This HOWTO is intended for users already familiar with networking under linux. It does not cover detailed information about how to compile the kernel, how to install and use diald, how to set up networking or ppp. There are various HOWTOs, FAQs or other documents on these subjects.
Firewalls are a very serious thing depending on the knowledge of the maintainer. Thereīs no 100% security even when you are the best on that issue - who of course you are ;)
I appologize for any mistakes. Please keep in mind: My primary language is german, so mistakes are very reasonable.
Bundled with this HOWTO you should have received 10 shell scripts
rc.firewall.diald.add, rc.firewall.diald.del,
rc.firewall, rc.firewall.var, all for use with ipfwadm and
kernel 2.0.x, rc.firewall.ipchains.diald.add,
rc.firewall.ipchains.diald.del, rc.firewallipchains.,
rc.firewall.var.ipchains, all for use with ipchains and kernel 2.2.x,
countRules.pl and fwlist, some helpful tools. If not please
download them from the main site (see above).
This HOWTO only describes a packet-filtering firewall. Application-filtering firewalls will be added in a future version.
I appreciate any comments about this document. PLEASE REPORT ANY INACCURACIES IN THIS PAPER!!! I am human and thus I am making mistakes. If you find any, fixing them is of my highest interest, so let me know!
All your emails will be read and answered. Please use a subject like "your Firewall-HOWTO" for sorting these important emails. But please donīt be angry if I donīt answer your emails soon. I do have a life beyond computers and I am busy doing some other stuff - like earning money ;).
I AM NOT RESPONSIBLE FOR ANY DAMAGES INCURRED DUE TO ACTIONS TAKEN BASED ON THIS DOCUMENT OR THE INCLUDED SCRIPTS!!!
This document is meant to help set up a packet-filtering firewall in a special environment, using diald and dynamic assigned IP addresses.
I am not, nor do I pretend to be, a security expert. This document is based on my own knowledge which I got from reading various papers and from testing it on my own LAN. Although I tried to do my very best I give no warranty that everything stated here is ok. Mistakes can occurr due to too less knowledge or new situations arising which I didnīt know yet.
Thanks to the Linux community to make it possible to find so much good information on this item!
Please, I am writing this to help get people acquainted with this subject, and I am not ready to stake my life on the accuracy of what is in here.
Special thanks goes to Ambrose Au <ambrose@writeme.com> for his IP Masquerading Mini-HOWTO, to Mark Grennan <markg@netplus.com> for his Firewalling and Proxy Server-HOWTO and the whole Linux community to make it possible to create a low cost system with high performance and all required services!
Also I have to thank Florian Reif <the_plague@gmx.net> for his beta testing on SUSE Linux and some very helpful hints on modem connections!
And remember:
"Linux is like a wigwam: no windows, no gates ... apache inside!" (Author unknown but honored)
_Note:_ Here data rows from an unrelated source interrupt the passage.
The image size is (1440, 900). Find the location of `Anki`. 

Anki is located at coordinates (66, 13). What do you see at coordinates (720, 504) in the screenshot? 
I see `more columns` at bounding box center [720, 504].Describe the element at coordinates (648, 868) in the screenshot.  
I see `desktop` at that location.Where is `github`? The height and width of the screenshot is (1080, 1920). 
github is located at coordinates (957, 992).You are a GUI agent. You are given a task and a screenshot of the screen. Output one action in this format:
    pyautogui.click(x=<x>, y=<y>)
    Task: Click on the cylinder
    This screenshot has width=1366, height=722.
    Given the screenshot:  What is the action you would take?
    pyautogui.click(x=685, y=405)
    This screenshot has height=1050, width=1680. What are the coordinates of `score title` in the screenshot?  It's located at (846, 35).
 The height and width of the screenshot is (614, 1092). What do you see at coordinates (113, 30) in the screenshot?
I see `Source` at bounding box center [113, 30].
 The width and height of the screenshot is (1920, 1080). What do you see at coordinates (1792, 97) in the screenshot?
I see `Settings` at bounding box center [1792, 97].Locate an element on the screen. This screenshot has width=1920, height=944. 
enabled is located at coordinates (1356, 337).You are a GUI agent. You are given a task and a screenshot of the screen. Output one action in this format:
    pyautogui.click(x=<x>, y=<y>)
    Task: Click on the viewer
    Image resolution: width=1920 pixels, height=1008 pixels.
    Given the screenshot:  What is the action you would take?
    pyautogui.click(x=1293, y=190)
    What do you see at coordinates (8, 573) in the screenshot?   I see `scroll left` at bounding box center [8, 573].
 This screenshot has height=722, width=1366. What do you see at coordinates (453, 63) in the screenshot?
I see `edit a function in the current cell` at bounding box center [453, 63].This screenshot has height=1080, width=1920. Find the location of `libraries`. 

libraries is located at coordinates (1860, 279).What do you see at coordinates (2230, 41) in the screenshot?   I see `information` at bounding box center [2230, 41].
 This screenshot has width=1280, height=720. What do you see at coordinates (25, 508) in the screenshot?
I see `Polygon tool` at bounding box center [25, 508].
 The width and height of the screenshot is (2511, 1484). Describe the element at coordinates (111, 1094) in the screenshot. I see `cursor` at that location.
Unless otherwise stated, Linux HOWTO documents are copyrighted by their respective authors. Linux HOWTO documents may be reproduced and distributed in whole or in part, in any medium physical or electronic, as long as this copyright notice is retained on all copies. Commercial redistribution is allowed and encouraged; however, the author would like to be notified of any such distributions.
All translations, derivative works, or aggregate works incorporating any Linux HOWTO documents must be covered under this copyright notice. That is, you may not produce a derivative work from a HOWTO and impose additional restrictions on its distribution. Exceptions to these rules may be granted under certain conditions; please contact the Linux HOWTO coordinator.
In short, I wish to promote dissemination of this information through as many channels as possible. However, I do wish to retain copyright on the HOWTO document and the shell scripts, and would like to be notified of any plans to redistribute the HOWTO or shell scripts.
If you have any questions relating to this HOWTO or the shell scripts, please contact Sandro Poppi at <spoppi@gmx.de>
One dealing with firewalls should have read various HOWTOs. She/he should at the minimum level have read and understood
Additionally you should be familiar with TCP/IP at the protocol level (tcp, udp, icmp, ip, ...) and know how to work with tcpdump which is very helpful in debugging the packets sent on the net.